CKP: No way I don’t even know where I was. It was an un-patrolled area. One of my good buddies that rides for Electric, Volcom, and 32 lives over there and I’ve been back to ride with him there and I’ve even competed in a little contest there. I did go back and see the ski patrol and they remembered me and I thanked them.
AS: What do you want to get out of your snowboarding? Where do you see yourself in ten years?
CKP: I’ve come up with a goal while working and Woodward with all these people I’ve met and my ultimate goal is to go pro and get my own promodel for Smokin.

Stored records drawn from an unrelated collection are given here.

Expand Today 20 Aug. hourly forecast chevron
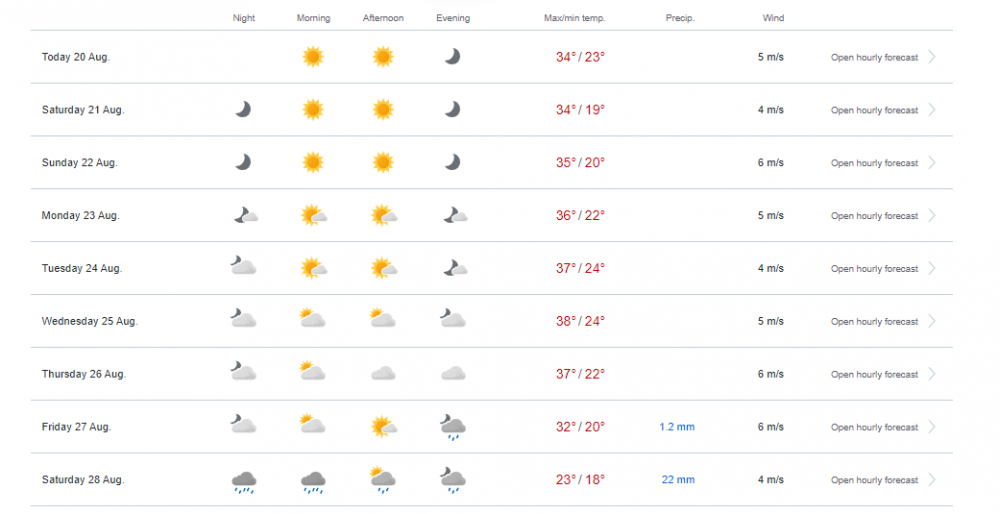Screen dimensions: 1000x514 click(932, 57)
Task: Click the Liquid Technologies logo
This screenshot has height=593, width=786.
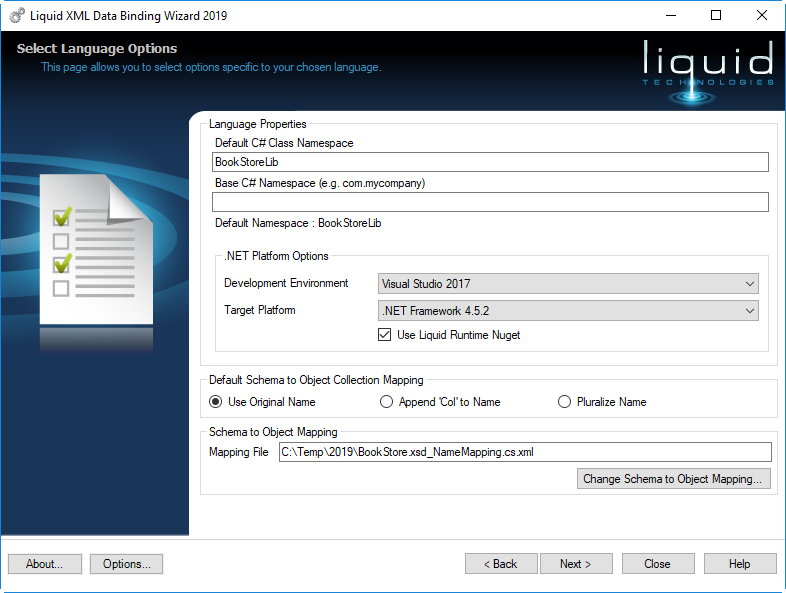Action: tap(709, 69)
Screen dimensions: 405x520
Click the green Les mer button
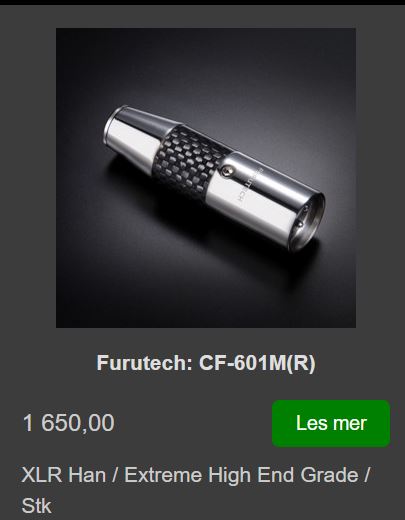331,423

AS: And why do you like riding for Smokin so much?
CKP: The whole reasoning behind and how he started his own company and making their own snowboards. You know by snowboarders for snowboarders that snowboard. Hand building them. Their whole team vibe and behind how they build their company and it’s so good or just great! Their team the pros are just good kids that I want to start working more with on the team.
AS: If you weren’t riding for Smokin who would you ride for?

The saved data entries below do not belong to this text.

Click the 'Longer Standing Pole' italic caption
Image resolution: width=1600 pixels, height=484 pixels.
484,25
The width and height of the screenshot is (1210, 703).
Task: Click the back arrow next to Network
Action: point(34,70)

CKP: That’s a trick question. That’s a hard question.
AS: Yeah I’m making you walk into that question aren’t I?
CKP: Yeah it’s a tough one. Ah yeah no I wouldn’t ride for anyone else but Smokin.
AS: You think brand loyalty is a good thing to have?
CKP: Oh yeah. Definitely I’m happy with what I’ve got.
AS: Anything else you want to add there Cody?
CKP: Like I said before let the good times roll.
AS: Thanks or shout outs?
CKP: Ah shout outs to all the sponsors. Smokin snowboards, 32 boots, Angrysnowboarder, Electric goggles, um definitely Randy Walker for keeping me a part of the team through my whole ordeal.
AS: What no thank you to the pirate?
CKP: Oh yeah and to Wyley for being such a character with that whole 32 deal.
AS: He’s a pirate!
CKP: Definitely. Actually he’s told me that he’s a wizard.
AS: Sure he’s not a warlock?
CKP: Truth be told from his mouth Wyley Cotton is a wizard.